═══ Given information

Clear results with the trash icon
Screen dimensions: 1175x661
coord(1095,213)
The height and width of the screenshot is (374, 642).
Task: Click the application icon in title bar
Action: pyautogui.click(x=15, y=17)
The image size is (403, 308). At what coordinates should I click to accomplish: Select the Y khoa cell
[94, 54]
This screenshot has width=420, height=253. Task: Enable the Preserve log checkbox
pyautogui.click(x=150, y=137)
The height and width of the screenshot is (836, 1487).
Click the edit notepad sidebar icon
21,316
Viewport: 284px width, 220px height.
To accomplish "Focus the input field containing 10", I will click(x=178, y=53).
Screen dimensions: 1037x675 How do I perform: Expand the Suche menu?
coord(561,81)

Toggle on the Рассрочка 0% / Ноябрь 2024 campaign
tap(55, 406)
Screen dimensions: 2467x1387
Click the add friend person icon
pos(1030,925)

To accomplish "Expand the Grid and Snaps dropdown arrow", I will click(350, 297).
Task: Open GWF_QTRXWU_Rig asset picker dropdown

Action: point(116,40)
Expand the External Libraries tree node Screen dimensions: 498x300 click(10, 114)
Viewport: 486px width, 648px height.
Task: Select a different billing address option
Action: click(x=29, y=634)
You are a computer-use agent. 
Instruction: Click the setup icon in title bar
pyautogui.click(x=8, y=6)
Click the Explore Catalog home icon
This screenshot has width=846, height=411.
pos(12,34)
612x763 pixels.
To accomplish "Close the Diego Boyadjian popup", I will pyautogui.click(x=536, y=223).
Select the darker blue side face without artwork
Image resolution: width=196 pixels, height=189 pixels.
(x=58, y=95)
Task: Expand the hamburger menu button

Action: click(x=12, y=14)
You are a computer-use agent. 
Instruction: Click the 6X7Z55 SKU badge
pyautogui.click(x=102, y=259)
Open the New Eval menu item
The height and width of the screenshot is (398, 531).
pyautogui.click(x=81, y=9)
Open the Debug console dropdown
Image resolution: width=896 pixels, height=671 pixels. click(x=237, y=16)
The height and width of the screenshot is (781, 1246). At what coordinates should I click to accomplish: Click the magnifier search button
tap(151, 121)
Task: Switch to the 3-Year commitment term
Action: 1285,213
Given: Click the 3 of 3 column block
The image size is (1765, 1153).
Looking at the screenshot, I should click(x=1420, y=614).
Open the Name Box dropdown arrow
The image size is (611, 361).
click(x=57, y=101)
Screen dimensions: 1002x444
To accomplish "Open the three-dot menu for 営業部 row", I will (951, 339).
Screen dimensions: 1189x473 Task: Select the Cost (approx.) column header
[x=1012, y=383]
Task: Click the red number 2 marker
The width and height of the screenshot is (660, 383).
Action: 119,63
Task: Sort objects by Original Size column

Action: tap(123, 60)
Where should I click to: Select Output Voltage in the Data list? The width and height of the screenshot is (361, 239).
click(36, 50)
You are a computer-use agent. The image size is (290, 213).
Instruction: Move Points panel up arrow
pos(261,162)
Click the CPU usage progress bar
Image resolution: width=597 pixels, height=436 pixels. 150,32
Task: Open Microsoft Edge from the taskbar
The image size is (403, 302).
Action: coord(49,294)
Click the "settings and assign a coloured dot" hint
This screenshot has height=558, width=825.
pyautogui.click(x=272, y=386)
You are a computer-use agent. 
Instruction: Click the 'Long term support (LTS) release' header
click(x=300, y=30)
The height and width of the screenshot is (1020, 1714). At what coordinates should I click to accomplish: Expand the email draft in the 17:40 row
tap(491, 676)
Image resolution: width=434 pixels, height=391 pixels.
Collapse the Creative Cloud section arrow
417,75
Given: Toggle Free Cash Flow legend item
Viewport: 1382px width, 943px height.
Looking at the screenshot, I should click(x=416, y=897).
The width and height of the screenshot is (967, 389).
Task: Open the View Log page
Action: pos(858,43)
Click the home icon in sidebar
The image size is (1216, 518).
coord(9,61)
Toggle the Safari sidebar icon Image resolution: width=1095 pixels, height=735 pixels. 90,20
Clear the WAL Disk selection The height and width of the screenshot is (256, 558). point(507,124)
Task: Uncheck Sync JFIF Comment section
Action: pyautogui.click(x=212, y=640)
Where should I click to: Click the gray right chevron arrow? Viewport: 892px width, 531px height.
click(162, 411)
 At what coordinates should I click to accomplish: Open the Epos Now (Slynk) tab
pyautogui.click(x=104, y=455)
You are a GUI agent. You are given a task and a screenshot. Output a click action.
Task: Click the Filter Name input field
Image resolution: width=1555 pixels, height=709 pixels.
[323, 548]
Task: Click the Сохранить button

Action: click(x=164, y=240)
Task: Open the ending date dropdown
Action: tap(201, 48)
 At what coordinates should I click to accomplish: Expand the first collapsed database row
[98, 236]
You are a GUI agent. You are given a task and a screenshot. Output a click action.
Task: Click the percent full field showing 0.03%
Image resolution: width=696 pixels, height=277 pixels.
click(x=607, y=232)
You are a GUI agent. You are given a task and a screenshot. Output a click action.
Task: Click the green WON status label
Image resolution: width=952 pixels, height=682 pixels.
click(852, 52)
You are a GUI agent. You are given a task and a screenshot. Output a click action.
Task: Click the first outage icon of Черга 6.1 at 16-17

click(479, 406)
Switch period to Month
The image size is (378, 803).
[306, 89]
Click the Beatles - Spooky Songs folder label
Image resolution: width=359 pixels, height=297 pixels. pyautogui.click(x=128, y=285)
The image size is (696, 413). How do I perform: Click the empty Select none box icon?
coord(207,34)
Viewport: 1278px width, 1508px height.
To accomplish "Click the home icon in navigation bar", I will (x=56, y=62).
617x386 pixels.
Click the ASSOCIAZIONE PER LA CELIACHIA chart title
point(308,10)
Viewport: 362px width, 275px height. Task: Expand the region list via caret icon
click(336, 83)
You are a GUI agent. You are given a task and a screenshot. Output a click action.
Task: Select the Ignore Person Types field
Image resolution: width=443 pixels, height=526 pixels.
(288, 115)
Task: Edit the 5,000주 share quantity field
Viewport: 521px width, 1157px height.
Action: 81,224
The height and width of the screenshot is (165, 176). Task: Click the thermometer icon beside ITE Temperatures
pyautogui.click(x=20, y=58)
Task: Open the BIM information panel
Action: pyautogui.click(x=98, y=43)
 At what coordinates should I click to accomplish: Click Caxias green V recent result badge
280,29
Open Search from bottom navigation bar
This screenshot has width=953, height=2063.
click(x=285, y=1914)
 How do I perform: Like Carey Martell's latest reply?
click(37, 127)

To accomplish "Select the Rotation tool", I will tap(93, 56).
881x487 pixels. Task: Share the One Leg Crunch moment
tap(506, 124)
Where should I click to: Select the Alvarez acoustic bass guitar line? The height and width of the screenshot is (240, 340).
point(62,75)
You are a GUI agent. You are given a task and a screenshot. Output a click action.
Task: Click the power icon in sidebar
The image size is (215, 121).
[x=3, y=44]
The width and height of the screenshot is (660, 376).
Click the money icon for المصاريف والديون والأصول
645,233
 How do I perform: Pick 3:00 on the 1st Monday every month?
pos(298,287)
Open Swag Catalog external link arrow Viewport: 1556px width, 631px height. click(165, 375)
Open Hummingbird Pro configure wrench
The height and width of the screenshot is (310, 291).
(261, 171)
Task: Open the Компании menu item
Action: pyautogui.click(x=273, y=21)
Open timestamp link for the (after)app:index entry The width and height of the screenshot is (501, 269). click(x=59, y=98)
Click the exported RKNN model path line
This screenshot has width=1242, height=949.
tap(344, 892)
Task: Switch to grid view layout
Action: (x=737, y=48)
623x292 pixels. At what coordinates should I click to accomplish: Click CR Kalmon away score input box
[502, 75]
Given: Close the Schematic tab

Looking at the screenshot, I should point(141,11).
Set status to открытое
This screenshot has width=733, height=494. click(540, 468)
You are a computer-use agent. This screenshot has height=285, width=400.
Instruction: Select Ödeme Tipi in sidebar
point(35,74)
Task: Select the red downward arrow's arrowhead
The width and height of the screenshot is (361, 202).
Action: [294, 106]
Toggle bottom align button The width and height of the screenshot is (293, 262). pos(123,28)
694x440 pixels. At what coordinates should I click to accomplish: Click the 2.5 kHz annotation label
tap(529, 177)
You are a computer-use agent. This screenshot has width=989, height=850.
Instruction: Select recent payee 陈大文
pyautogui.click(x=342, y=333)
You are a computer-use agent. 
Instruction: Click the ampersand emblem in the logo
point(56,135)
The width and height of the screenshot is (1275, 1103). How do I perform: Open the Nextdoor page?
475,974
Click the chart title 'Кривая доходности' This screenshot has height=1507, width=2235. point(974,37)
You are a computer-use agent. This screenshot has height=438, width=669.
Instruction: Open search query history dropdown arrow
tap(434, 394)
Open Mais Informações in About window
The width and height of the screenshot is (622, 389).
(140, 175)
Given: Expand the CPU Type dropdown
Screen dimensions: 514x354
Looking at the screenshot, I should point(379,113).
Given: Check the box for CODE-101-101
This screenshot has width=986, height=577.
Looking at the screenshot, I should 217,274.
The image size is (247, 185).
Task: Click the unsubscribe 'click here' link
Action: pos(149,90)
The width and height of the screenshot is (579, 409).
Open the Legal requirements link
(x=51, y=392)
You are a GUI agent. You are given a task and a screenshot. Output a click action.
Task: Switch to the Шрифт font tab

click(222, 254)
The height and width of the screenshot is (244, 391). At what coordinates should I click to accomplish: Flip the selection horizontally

══════

From the records above, copy only the lines starting with the line that holds "has height=438, width=669." and going on through the line that holds "Given: Expand the CPU Type dropdown", exactly as written.

You are a computer-use agent. This screenshot has height=438, width=669.
Instruction: Open search query history dropdown arrow
tap(434, 394)
Open Mais Informações in About window
The width and height of the screenshot is (622, 389).
(140, 175)
Given: Expand the CPU Type dropdown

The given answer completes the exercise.